Posted Thu, 23 Nov 2023 08:57:24 GMT by HMRC Admin 20
Hi LF,
Based on the limited information provided you will need to ensure the company doesn’t become resident under the domestic law of your new country of residence.  
If it does, you will need to consider the Double Taxation Treaty in place between the UK and that country to determine where the company is resident for treaty purposes.  
The treaties can be accessed on our website at Tax treaties.  
Assuming the company doesn’t become resident under the domestic law of your new country of residence, the company will remain solely resident in the UK by virtue of its incorporation in the UK.  
This is on the basis that taxing rights of the company's worldwide profits are retained in the UK unless the company trades through a branch elsewhere.  
The company can continue to pay you dividends and a salary, but the taxation of these will depend on where you personally are tax resident.  
Again you would need to consult the relevant Double Taxation Treaty with the UK to determine this.  
Aside from this I cannot comment on matters relating to personal tax, you will need to contact Self Assessment and PAYE directly.
Thank you.
Posted Thu, 23 Nov 2023 11:52:53 GMT by LF
Thank you for this.
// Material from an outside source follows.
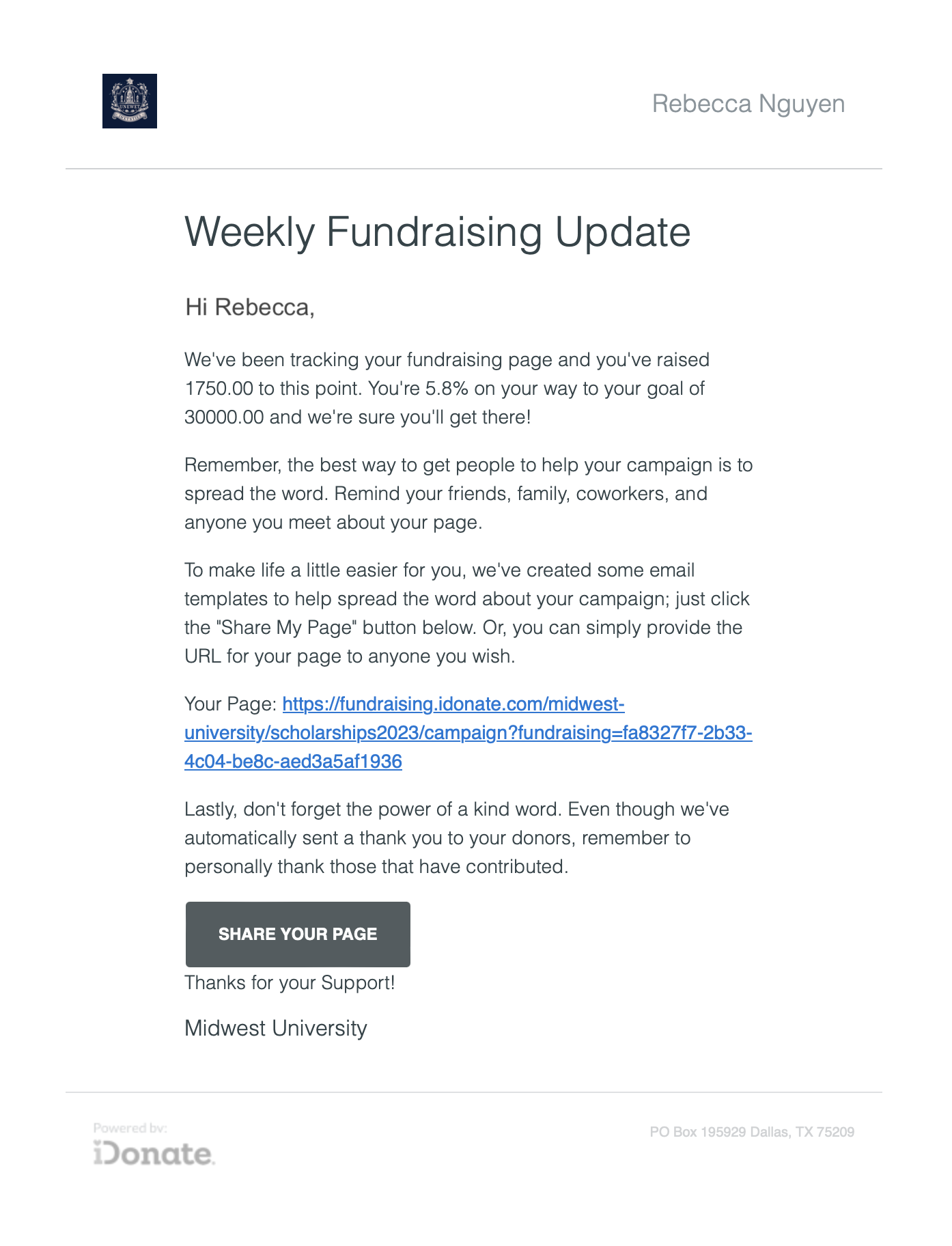952x1246 pixels.
Task: Click the 'Your Page:' label
Action: (x=231, y=704)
Regarding this point "you will need to ensure the company doesn’t become resident under the domestic law of your new country of residence", how do I ensure this? The EU country is Portugal.
Posted Tue, 28 Nov 2023 14:32:19 GMT by HMRC Admin 17


Hi ,
 
Company residence can be complex and it depends on several considerations.

This includes ensuring control and management of the company remains in the UK and having regard for the company’s physical presence in the EU country.
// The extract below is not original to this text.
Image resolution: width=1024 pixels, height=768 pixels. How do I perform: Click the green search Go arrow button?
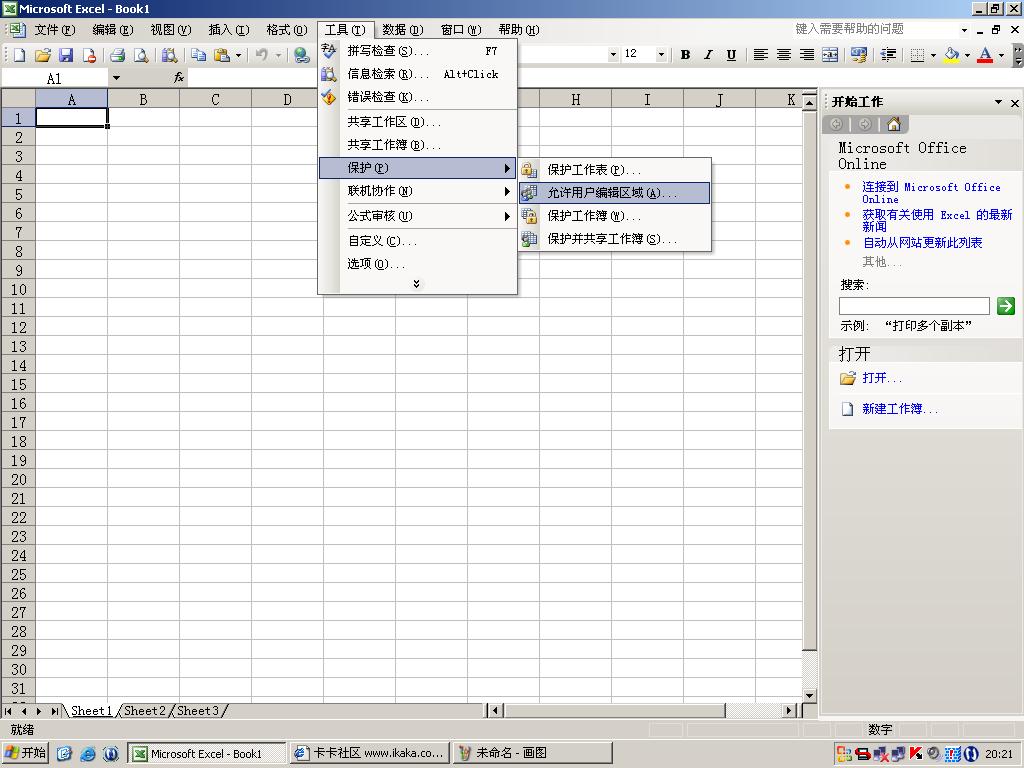pos(1006,306)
It is important to understand the tax residency rules of both the UK and EU country, and to utilise tax treaties and comply with laws to prevent unintended tax residency. 

I would advise you to seek guidance from a  tax professional who specializes in international tax matters and can provide tailored advice based on your company's specific circumstances.

Guidance can also be found at: INTM120020 - Company residence: what this guidance replaces - HMRC internal manual - GOV.UK (www.gov.uk)   . 

Thank you  .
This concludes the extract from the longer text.